If you are tired or need time to decompress and center after the hospital, you might nap, shower or ask for a massage from your doula.

Since you are contracting, you might consider some natural augmentation techniques: nipple stimulation, acupressure or acupuncture (if you can get an "emergency appt."), black/blue cohosh tincture from an herbalist, castor oil.

Good for you for not staying at the hospital!

good birthing to you...







:

please update if you can.


----------



## hollytheteacher (Mar 10, 2007)

Quote:


Originally Posted by *ActivistMommy* 
Hi All,

My water began leaking slowly at 12 midnight and we went to the hospital. They confirmed that my membranes had ruptured. We stayed for 12 hours but contractions were still at least 10 minutes apart and there was no real progress. Against medical advice from the doctors (not our doula and team) we decided to go home to labor.

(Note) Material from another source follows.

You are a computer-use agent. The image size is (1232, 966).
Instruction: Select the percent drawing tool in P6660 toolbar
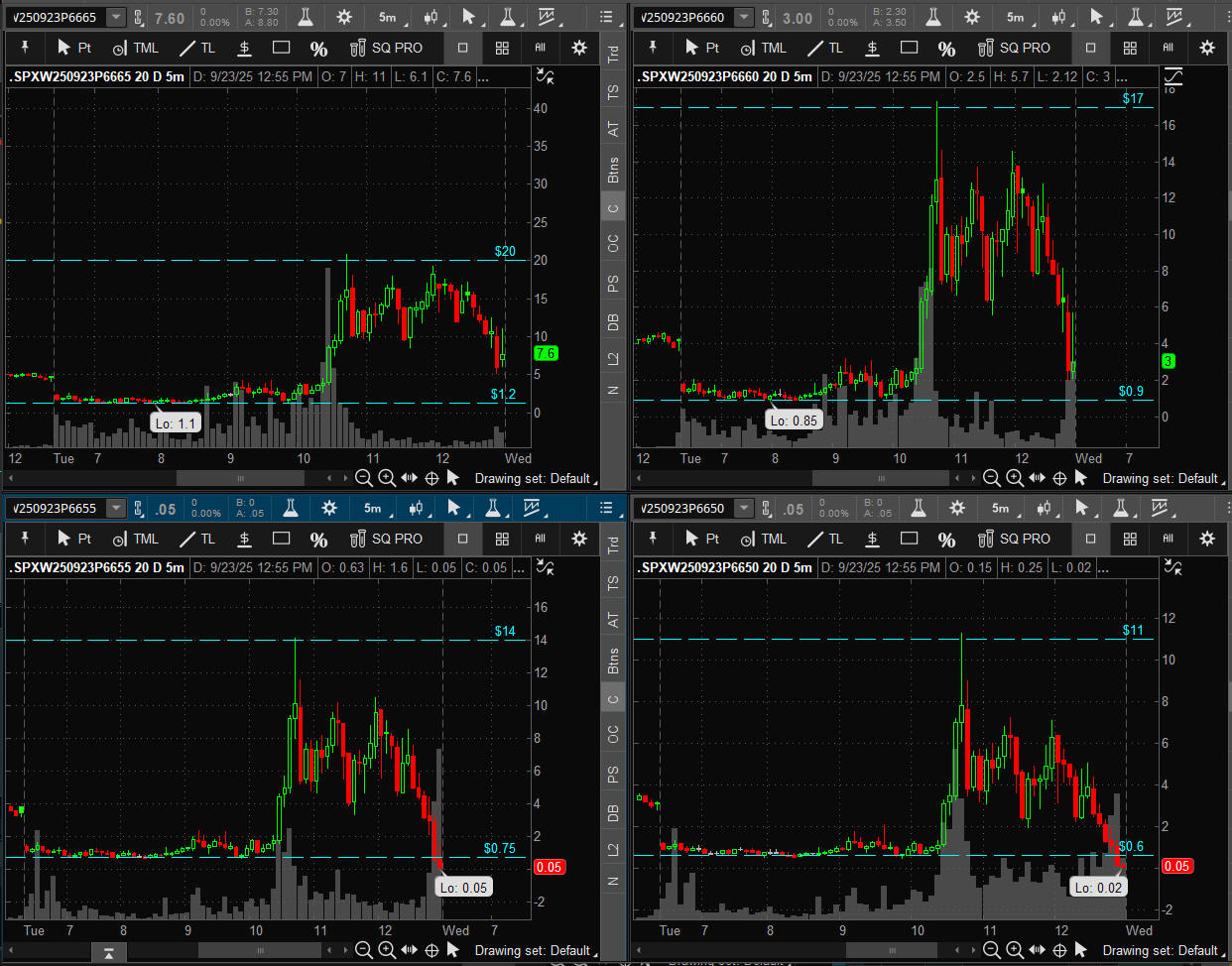(x=946, y=48)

We are still not having much progress as far as contractions increasing in time or intensity. Anyone have experience with water breaking and a slow labor progressing. We really want to avoid the pitocin so we are avoiding the hospital. Any advice, stories, or experiences you can offer would be MUCH appreciated!!!!

To be completely honest, this is a time when i WOULD recommend pitocin...with my son, my water broke and he was born 36 hours later...unfortuneatly we both had fevers and he got some kind of infection because of not being born within 24 hrs of my water breaking...because of this, if i am ever in that situation again (water breaking before true labor begins) i will request pitocin...basically because i want to be able to hold/bond with my baby instead of having him/her taken immediatly to the NICU again


----------



## alegna (Jan 14, 2003)

The single most important thing with broken water is NOTHING (nothing, no, no checks, no, no fingers, no, no "sterile" checks) in the vagina.

Absolutely NOTHING.

As long as there is NOTHING in the vagina AND no sign of infection (fever etc) I would be comfortable with ruptured membranes for quite a while.

But since you went to the hospital, I'll venture a guess something's already been up there....










-Angela


----------



## racheloperasinger (Jun 21, 2007)

We love you, ActivistMommy!! We're praying for you!















:





















:







:







:









Love, ActivistMommy's BFF, est. 1990


----------



## ~*~MamaJava~*~ (Mar 7, 2004)

hope everything is going well and you're holding your babe!

fwiw, i had a late start to labour when my water broke with #2...nothing really happening for the first 17 hrs. Thankfully it got going at 9 AM, just before they were geared up to induce me


----------



## racheloperasinger (Jun 21, 2007)

Hey mamas!

I'm bumping this up because ActivistMommy is still progressing slowly (harder contractions but 6 minutes apart, and her water broke about 36 hours ago now) She's laboring at home right now, but feeling obviously discouraged and scared that the minute they walk back into the hospital, she'll get interventions forced on her.

Any more tips, advice, stories?


----------



## SalmonBayDoula (Jul 10, 2005)

Sounds like things are moving along. Some thoughts, in random order...

1. like a previous poster has said, nothing in the vagina AT ALL! The rule of thumb as I understand it in England is that they like to see birth within 24 hours after the FIRST vag exam aftr ROM, and clearly that can be days!

2. Is this mama GBS neg? IF she was GBS pos, I might be thinking of antibiotics if she was planning to go that route.

3. She can always go to the hospital for antibiotics, (if she is concerned) and leave, they do not have to admit her for this...several of my hospital birth clients have done this.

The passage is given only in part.